Migrated from eDJGroupInc.com. Author: Greg Buckles. Published: 2011-06-21 14:10:04 I recently had the opportunity and privilege to give my perspective to the international working group of the Commission on the Leadership Opportunity in U.S. Deployment of the Cloud (CLOUD2). The commission has a three month mandate to provide the Obama Administration with recommendations to support our growing cloud industry. Many of my global corporate clients have struggled to reconcile their eDiscovery, regulatory and storage requirements across their diverse business units in various countries. Preparing for my presentation brought me the realization that we really are moving to the cloud, dragging the luddites along kicking and screaming. I gave a bit of background on the challenges I saw facing global corporations and moved on to why even large enterprises are exploring migrating their systems and data to cloud or hosted services.Many years back, it made sense for a large corporation to invest in top-line IT infrastructure to maximize their competitive advantages and minimize the outsourced cost. That equation does not always hold up now. After all, a manufacturing company is not in the business of IT or Litigation, even if both are a fact of corporate life.Below are a few causation factors:
- Storage is cheap, but infrastructure is not. Economies of scale drive centralization, virtualization and finally migration of digital assets to the cloud
- The 2006 FRCP amendments, Zubalake vs. UBS Warburg and the financial malfeasance of 2000-2002 drove corporations to open ended preservation, creating digital landfills
- EU data privacy policies challenge U.S. assumption of corporate ownership of all ESI
- 1995 EU Data Protection Directive
- Blocking statutes – transfer protocols and barriers to moving ESI across borders
- China, Switzerland, Australia, South Africa
- Personal identified information vs. personal email/documents
- Users must have access to personal info/email – sensitive data classifications
- Huge potential remediation costs for data breaches
- Cost/risk shifting to cloud providers – unproven at present
- Limits to employer access to even view email
- France, Germany (Works Council/Data Protection Officer)

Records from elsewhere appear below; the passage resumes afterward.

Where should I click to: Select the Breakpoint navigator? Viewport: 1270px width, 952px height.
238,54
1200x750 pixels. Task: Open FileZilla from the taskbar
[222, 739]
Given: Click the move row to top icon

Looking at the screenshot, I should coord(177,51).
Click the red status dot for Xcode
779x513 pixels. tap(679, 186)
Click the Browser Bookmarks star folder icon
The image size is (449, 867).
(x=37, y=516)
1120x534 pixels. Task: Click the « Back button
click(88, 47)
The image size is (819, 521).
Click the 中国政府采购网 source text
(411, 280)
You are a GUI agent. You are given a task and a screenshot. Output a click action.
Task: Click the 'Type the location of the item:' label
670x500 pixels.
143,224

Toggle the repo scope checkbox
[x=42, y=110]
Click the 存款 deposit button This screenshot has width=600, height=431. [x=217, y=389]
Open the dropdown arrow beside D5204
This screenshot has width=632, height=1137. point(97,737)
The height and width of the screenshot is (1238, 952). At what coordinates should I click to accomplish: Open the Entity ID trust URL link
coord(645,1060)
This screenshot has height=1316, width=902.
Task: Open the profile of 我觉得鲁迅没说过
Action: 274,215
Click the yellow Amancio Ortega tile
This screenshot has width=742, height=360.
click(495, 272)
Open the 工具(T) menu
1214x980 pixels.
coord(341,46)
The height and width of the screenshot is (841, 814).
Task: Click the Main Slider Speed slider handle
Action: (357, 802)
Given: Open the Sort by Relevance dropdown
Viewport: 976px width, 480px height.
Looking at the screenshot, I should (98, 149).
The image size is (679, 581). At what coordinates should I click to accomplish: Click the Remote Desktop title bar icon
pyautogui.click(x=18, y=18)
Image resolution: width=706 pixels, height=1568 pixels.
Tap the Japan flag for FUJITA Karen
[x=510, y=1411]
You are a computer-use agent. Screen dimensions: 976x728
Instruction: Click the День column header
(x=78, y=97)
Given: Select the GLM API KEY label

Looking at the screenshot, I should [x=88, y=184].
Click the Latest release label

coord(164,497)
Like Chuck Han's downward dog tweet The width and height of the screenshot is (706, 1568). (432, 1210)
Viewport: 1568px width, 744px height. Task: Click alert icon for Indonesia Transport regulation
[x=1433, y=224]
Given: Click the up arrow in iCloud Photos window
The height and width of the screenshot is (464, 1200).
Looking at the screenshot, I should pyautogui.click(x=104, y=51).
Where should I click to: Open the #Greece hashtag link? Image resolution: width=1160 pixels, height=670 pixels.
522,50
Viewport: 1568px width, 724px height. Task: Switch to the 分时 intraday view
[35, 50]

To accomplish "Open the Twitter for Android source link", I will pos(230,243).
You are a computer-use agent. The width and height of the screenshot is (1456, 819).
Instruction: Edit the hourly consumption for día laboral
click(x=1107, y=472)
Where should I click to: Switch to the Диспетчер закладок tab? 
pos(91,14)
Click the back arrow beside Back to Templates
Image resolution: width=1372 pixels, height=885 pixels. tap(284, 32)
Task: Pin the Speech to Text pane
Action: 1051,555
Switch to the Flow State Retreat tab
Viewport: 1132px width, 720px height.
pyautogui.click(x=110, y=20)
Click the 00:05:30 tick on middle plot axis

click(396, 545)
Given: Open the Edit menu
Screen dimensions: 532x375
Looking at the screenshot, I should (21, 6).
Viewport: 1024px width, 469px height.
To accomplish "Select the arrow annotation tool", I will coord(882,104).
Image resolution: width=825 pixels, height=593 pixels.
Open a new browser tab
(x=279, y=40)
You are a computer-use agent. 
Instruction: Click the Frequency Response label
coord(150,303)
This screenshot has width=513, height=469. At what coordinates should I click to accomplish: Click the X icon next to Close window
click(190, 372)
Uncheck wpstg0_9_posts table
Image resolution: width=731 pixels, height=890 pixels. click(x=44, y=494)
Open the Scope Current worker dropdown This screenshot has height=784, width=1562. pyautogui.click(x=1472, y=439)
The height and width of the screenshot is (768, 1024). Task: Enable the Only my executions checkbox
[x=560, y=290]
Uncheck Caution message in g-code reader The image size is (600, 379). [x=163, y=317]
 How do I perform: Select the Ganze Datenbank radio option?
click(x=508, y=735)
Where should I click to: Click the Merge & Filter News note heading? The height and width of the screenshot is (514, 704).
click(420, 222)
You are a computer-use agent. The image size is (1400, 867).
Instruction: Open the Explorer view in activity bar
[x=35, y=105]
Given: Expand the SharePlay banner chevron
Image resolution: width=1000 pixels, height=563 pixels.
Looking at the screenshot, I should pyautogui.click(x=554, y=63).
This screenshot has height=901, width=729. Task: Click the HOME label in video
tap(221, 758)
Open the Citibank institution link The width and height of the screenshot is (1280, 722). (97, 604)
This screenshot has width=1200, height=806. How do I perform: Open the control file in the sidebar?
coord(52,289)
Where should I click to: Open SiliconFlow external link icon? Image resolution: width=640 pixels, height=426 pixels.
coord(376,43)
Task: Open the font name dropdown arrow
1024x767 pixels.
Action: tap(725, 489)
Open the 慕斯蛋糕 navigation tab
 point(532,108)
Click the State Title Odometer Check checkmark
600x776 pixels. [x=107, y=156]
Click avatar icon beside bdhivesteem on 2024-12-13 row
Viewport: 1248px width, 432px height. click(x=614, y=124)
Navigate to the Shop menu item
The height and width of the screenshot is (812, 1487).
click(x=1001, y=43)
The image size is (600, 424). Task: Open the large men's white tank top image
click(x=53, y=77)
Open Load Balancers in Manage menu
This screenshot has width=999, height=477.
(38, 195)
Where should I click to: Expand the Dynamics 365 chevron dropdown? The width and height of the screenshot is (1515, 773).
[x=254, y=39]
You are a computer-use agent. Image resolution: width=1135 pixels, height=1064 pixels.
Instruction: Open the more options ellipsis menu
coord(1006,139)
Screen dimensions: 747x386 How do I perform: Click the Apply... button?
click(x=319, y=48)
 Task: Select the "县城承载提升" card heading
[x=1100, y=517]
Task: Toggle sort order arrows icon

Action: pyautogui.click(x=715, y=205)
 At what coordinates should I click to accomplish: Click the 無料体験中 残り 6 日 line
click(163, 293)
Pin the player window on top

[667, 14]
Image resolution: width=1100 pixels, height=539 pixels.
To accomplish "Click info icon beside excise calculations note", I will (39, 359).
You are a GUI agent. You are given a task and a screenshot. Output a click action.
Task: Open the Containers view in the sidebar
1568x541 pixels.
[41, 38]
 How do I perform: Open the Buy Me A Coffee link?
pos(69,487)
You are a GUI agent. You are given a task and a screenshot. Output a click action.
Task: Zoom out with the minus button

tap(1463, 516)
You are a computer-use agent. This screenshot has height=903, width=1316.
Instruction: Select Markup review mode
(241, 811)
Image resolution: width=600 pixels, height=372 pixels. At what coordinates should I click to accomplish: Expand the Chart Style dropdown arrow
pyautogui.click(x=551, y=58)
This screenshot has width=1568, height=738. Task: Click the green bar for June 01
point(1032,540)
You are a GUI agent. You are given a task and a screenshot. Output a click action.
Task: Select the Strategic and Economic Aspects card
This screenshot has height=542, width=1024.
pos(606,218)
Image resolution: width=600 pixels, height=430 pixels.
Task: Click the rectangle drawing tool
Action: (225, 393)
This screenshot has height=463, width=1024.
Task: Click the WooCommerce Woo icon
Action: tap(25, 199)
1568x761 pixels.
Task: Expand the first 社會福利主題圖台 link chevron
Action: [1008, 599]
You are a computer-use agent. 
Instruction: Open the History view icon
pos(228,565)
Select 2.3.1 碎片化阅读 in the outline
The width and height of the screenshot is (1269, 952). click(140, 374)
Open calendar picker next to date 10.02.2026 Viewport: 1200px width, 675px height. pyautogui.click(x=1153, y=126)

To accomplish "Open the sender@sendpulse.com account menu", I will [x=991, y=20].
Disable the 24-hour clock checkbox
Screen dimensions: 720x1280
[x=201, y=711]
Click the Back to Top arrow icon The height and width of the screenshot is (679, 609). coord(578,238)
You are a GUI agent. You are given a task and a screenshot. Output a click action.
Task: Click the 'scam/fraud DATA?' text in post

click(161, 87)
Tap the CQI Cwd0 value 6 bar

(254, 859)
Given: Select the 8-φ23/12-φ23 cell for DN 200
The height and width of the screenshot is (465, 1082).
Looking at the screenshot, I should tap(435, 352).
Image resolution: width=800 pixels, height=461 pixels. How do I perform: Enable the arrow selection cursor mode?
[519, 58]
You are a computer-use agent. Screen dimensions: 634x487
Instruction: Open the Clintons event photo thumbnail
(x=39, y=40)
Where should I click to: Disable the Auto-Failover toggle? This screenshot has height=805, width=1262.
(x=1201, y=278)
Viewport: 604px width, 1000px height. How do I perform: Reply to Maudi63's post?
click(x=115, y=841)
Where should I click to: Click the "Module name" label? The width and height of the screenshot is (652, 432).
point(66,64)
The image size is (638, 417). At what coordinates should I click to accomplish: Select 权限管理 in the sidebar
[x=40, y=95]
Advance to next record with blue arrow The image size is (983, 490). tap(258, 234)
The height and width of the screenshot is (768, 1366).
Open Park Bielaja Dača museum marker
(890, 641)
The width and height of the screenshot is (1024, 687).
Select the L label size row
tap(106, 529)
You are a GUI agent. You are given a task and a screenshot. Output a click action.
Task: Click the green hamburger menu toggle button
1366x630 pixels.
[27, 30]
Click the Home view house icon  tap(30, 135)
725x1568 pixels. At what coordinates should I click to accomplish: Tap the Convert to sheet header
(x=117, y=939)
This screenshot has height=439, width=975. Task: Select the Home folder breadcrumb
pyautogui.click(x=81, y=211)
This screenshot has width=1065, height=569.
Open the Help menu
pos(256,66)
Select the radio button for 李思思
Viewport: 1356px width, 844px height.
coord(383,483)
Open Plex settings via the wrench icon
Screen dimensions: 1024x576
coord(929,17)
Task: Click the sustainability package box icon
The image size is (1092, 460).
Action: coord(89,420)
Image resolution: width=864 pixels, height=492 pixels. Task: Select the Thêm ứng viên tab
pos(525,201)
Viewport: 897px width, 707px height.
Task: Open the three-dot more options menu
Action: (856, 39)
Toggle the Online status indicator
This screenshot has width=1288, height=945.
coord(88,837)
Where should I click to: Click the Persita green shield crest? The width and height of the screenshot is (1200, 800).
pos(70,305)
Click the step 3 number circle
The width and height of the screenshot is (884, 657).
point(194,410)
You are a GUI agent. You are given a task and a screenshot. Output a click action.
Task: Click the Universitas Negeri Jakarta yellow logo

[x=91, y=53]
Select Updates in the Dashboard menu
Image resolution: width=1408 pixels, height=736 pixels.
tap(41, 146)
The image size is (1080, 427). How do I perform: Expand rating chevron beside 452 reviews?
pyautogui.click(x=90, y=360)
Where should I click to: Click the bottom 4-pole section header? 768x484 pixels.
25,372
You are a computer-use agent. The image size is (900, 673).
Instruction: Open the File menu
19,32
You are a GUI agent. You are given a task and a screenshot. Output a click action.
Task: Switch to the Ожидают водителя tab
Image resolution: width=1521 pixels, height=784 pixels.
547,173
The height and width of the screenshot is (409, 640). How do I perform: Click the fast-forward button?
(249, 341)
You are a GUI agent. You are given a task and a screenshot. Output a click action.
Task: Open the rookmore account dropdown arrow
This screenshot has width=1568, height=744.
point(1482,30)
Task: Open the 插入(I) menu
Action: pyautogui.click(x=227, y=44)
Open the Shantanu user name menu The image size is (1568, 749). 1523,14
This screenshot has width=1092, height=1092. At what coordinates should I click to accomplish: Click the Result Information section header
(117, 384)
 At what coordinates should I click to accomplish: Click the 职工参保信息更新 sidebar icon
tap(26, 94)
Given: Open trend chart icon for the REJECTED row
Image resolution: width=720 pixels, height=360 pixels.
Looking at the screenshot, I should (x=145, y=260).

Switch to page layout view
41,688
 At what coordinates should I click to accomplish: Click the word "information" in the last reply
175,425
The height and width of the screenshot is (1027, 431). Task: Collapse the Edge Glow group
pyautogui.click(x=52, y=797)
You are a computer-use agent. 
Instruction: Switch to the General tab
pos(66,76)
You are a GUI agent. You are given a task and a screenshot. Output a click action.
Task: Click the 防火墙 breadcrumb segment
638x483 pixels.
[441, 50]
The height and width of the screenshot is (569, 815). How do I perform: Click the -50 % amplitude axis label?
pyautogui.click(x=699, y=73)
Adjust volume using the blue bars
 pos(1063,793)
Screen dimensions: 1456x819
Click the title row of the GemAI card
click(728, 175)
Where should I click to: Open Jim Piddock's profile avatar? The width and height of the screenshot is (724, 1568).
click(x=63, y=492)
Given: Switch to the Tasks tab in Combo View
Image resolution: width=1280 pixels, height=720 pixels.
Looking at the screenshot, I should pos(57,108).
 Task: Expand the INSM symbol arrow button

- Privilege concerns regarding U.S. Patriot Act –
- Much ado about nothing
- Carnivore monitoring does not waive privilege
Trends and adaptive practices:
- Technology policies and enforcement are critical
- Keep personal data out of corporate system
- Geographic virtual segregation – internal firewalls and rights management
- Drive to automated categorization to eliminate the storage of non-records
- Outsourcing IT to service providers and storage to the cloud
- Discovery from the cloud still immature
- Critical concerns with accelerated discovery deadlines and burst capacity to transfer data
- Specialized review offerings for onsite categorization
“So what do you think is the primary issue or concern for a foreign country that is looking to put their ESI into a U.S. based cloud provider?” This question really focused the conversation. I believe that we need to redefine the legal phrase “care, custody and control” in regards to cloud providers to make it clear that the customers are the ESI owners and to provide some protections to the cloud providers against third party subpoenas and discovery end runs by sharp plaintiff counsel. Foreign corporations must be comfortable that their sensitive ESI cannot be raided without their consent. Some of these companies could theoretically face criminal charges (France) if they fail to protect their user’s personal ESI, though this threat has not manifested itself thus far. Cloud providers can proactively join the U.S.-Swiss Safe Harbor program and provide customers with clear discovery response policies. This is a good start, but I believe that we need fundamental changes to our laws/regulations that remove the cloud provider from the middle of any discovery dispute. What do you think?